The security category of our testing looked at the big picture and the small details of the whole security system. From its locking mechanism to its lid, there are a few key factors to look at if you find yourself nervous to leave your beloved cargo inside the box for an extended period of time. Nothing we found in our testing left us concerned about the Force's security.
Like all the boxes in this review except for the Thule SideKick, the keys cannot be removed unless the box is locked, so you never have to worry about locking your keys in the box. This also makes it more difficult to accidentally leave the box unlocked.
The main reason the Force received a 6/10 for security as opposed to the 7/10 of our first- and second-place scorers were due to the key lock system. Thule dubs this the SecureLock, and its small size makes it more difficult to tell at a glance if the box is latched or not. We're guilty of trying to shove as much in the boxes we tested as possible, sometimes accidentally obstructing the latches, and the Motion XT and the SkyBox make it easy to know that the box isn't latching correctly because of their beefy handles. While we don't think you'd be regularly concerned about the security system of the Force, the devil was in the details in this review, and this was one area where the award winners could shine.
You wouldn't really pick your cargo box based on how it looks- would you? We don't blame you. Our testers recognize the importance of good accessories, so we couldn't help but give appearance at least a small part of the total score.
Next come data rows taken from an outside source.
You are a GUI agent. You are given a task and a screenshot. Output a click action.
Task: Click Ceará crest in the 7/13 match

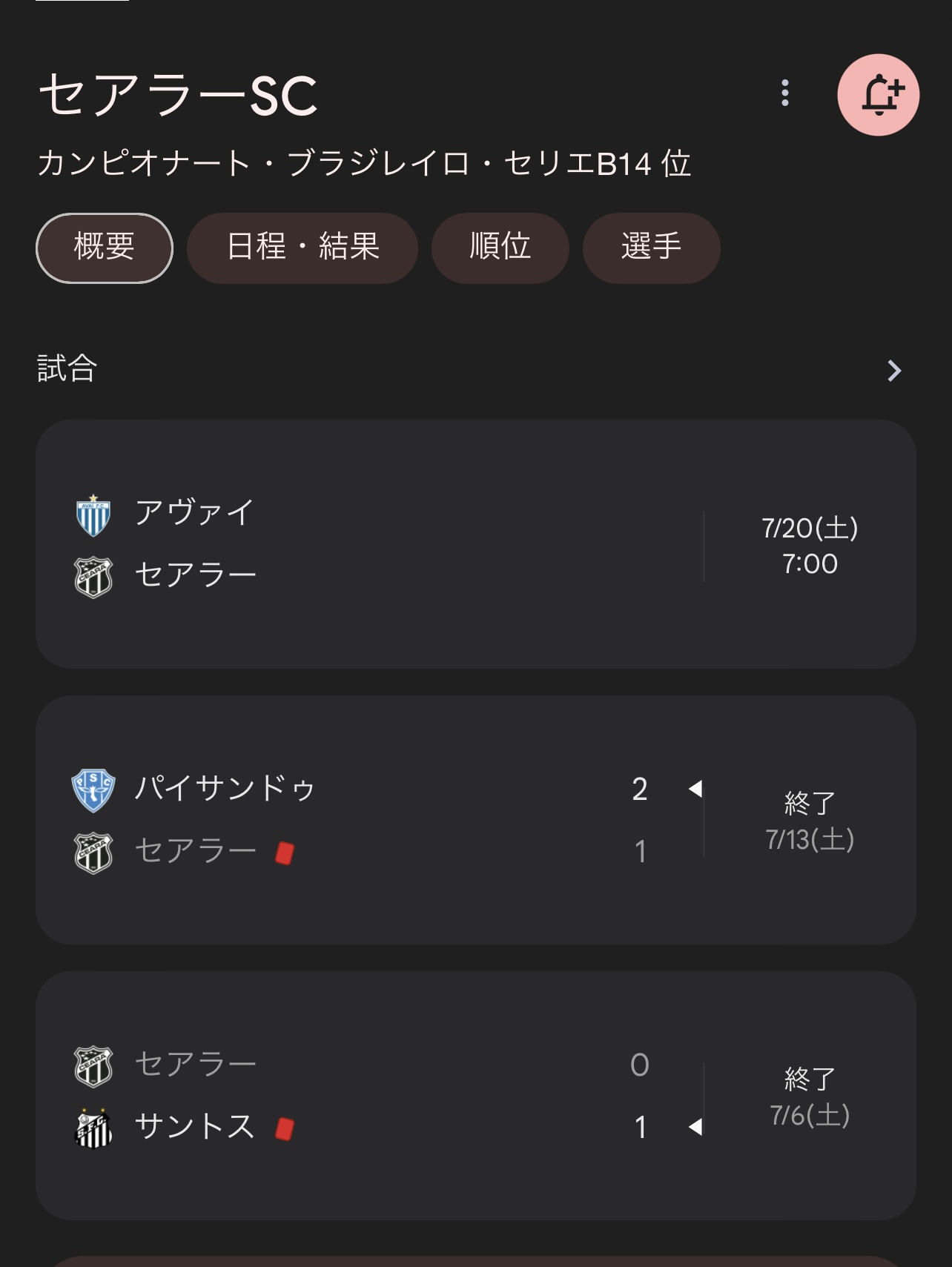coord(93,853)
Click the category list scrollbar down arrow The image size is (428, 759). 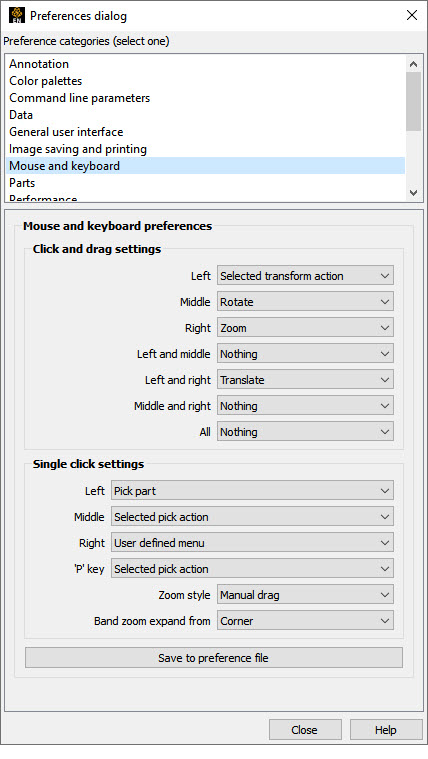(413, 193)

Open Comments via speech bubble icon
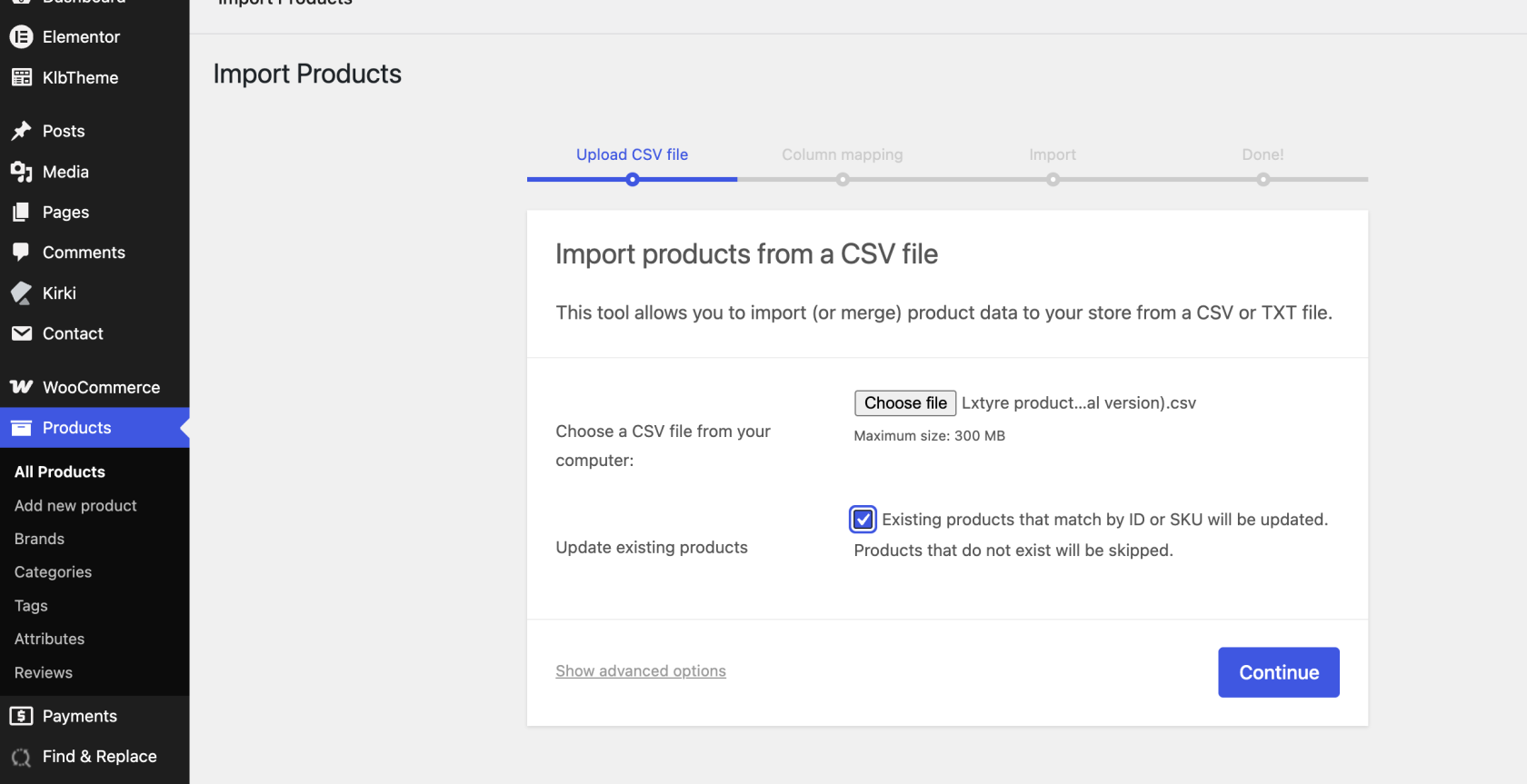pos(21,252)
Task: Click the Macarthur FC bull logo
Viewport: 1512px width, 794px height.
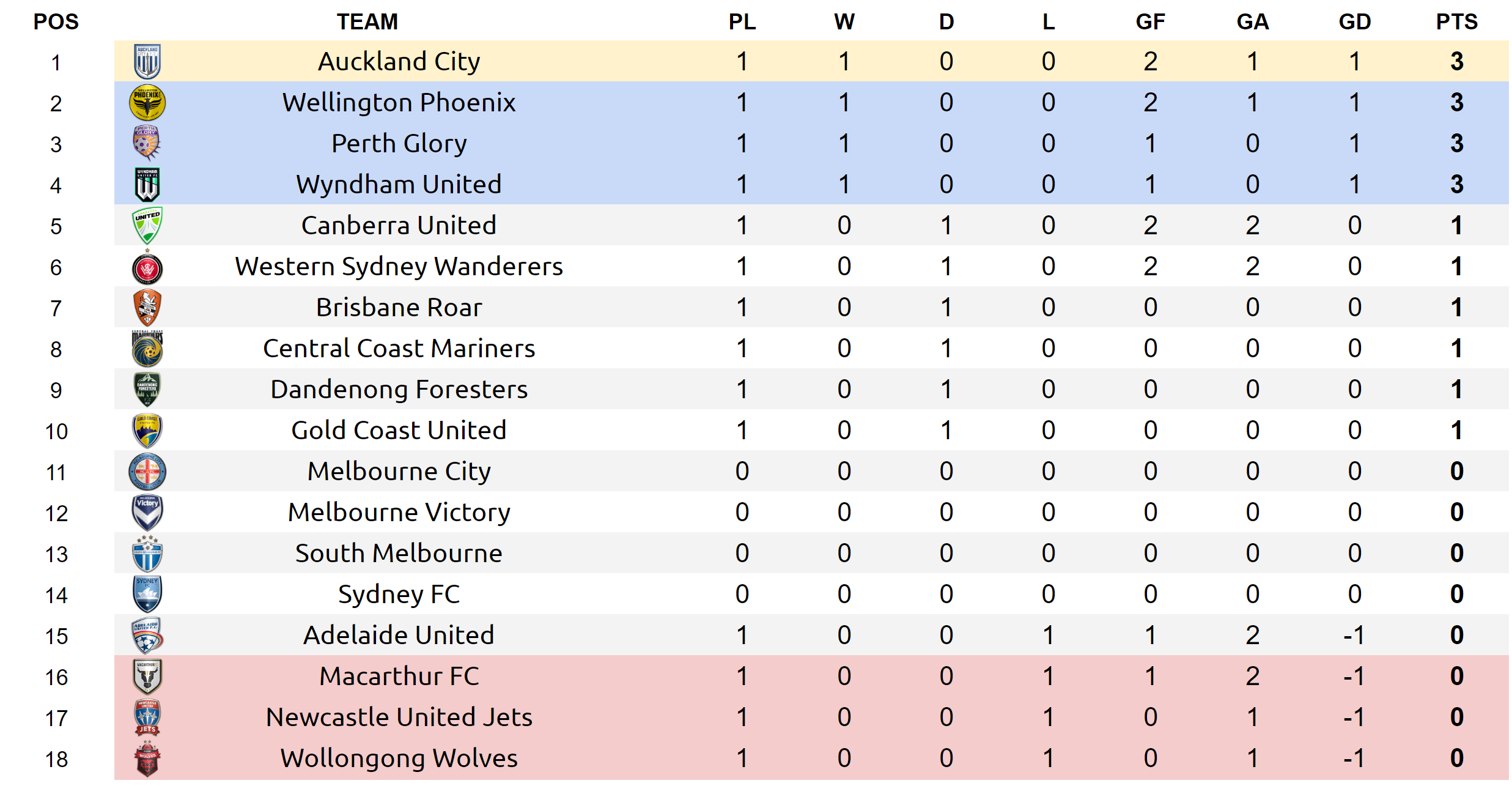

Like our Best Buy Award-winning SkyBox, we love the matte black finish of the Force. We think that black is the best color and that the matte finish finds the perfect balance between understated and timeless. The glossy finishes of the Motion XT and ShowCase were quick to look dirty, but the matte coating of the Force and SkyBox hid the inevitable pollen and dead bug build-up more easily.
Coming in right behind the SkyBox, we had a hard decision to make when doling out awards. While the Force has a better mounting system than the SkyBox, the latter excelled in opening and closing. We found that we opened and closed the box much more frequently than we mounted and unmounted it, which let the SkyBox slip ahead and take home the Best Buy prize. We think that most people will find this true to their usage too, but, if you do find yourself in a situation where you will have to regularly take the box off your car, we recommend the Force over the SkyBox. While the user friendliness of the SkyBox was really appreciated once we mounted the box and moved on, we were glad that we didn't have to do it too often. In sum: going to mount the box once and forget about it? Go SkyBox. Planning to mount and unmount the box frequently? Go Force.
With a retail price of $580, this box is in the same price realm as the SkyBox, and, like with that model, we think you pretty much get what you pay for, although the SkyBox is $90 less and an arguably better deal. The Editors' Choice Award-winning Motion XT is better in a handful of ways, but if you really can't bear to swing the extra $140 for our favorite box, you'll get a great cargo box with decent user friendliness, cool style, and long-lasting security with the Force.
While the Force didn't come home with the Best Buy Award, it almost did, and it could easily be the right choice for you if you're more concerned with ease of mounting than ease of opening. The matte black finish was our favorite look, and the sturdy lid was key in our daily enjoyment of this box. The Force wasn't our favorite cargo box in this review, but we think that under the right circumstances, it could be an excellent purchase.